Il sale è uno degli elementi naturali più diffusi e utilizzati al mondo. Dà più gusto ai cibi, ne aiuta la conservazione, fertilizza i campi, smacchia gli abiti e, secondo un recente studio dell’università americana dello Iowa, migliora anche l’umore. Per questo il sale nel corso dei millenni è stato trattato come merce preziosa quanto l’oro, oggetto di scambi, commerci e persino di guerre; in tempi recenti, la produzione commerciale nel mondo è passata dal 10 a 22 milioni di tonnellate nell’ultimo secolo e per il 2009 si prevede un picco di quasi 250 milioni di tonnellate. Il sapore salato, infatti, è molto amato a tutte le latitudini e, come sostengono alcune ricerche sul gusto, produce una specie di “dipendenza” per cui è difficile farne a meno.
In realtà, se non si vogliono correre rischi per la salute il
sale va utilizzato con moderazione. Il consumo massimo dovrebbe essere di 5-6 g al giorno (pari a un cucchiaino), come indicato dall’Organizzazione Mondiale della Sanità, mentre in media è di 10-12 g. Se infatti non si può vivere senza sodio (il componente più importante del sale indispensabile per mantenere l’equilibrio idrico dell’organismo), un consumo eccessivo di questo minerale può avere ripercussioni negative. In primo luogo sulla pressione arteriosa che, secondo la gran parte degli studi effettuati, tende a salire, con maggior rischio di malattie cardiovascolari.

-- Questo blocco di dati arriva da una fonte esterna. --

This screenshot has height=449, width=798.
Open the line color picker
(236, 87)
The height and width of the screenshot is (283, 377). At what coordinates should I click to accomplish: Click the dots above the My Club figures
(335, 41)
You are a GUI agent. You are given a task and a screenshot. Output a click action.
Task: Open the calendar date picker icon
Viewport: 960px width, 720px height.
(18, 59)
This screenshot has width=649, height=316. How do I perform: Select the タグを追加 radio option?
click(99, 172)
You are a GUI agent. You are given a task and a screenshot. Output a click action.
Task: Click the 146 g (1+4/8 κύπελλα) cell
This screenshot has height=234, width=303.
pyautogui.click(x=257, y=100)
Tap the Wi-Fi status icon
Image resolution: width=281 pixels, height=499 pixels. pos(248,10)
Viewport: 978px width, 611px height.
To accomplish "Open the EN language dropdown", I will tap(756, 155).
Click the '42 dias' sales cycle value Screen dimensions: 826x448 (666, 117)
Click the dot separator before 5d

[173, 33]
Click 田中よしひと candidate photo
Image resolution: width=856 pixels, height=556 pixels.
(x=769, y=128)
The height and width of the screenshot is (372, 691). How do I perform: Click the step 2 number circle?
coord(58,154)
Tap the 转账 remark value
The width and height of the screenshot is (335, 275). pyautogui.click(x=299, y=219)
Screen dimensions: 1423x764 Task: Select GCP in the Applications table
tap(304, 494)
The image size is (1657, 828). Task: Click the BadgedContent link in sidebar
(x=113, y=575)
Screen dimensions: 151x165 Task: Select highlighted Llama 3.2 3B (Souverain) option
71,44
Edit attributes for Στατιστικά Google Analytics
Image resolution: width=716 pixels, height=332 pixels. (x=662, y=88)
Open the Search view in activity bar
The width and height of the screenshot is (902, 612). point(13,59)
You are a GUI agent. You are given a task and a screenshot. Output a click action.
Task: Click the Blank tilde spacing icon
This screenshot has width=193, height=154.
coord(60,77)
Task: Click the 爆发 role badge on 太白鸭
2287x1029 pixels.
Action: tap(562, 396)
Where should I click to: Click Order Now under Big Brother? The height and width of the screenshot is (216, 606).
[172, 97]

Se da un lato gli esperti raccomandano una dieta poco salata, dall’altro il sale è diventato di moda, non quello comune da cucina, ma le varietà insolite e pregiate predilette da chef e gourmet.
Dal
sale rosa himalayano, raccolto artigianalmente nelle miniere e ricchissimo di minerali apprezzati anche per le loro proprietà curative, al
sale hawaiano nero, dalla consistenza setosa, che viene mischiato a lava vulcanica e carbone attivo e ha sapore leggermente solforico; dal
Fleur de sel (fiore di sale) di
Guérande (Bretagna) o della
Camargue, il più prezioso dei sali marini naturali che affiora sulla superficie dell’acqua delle saline, ai
Sali affumicati degli Stati Uniti.
Tutte varietà rare e pregiate (costano fino a 60 euro al chilo), che vanno spolverizzate con parsimonia per dare un
tocco speciale ai piatti. Per cucinare, invece, è preferibile il
sale comune, meglio
marino che
salgemma (di miniera) e possibilmente integrale, più saporito e ricco di minerali e oligoelementi preziosi per l’organismo. Quello raffinato è invece composto solo da cloruro di sodio. Consigliato anche il sale iodato, arricchito di iodio, un minerale raro negli alimenti che è importante per il buon funzionamento della tiroide.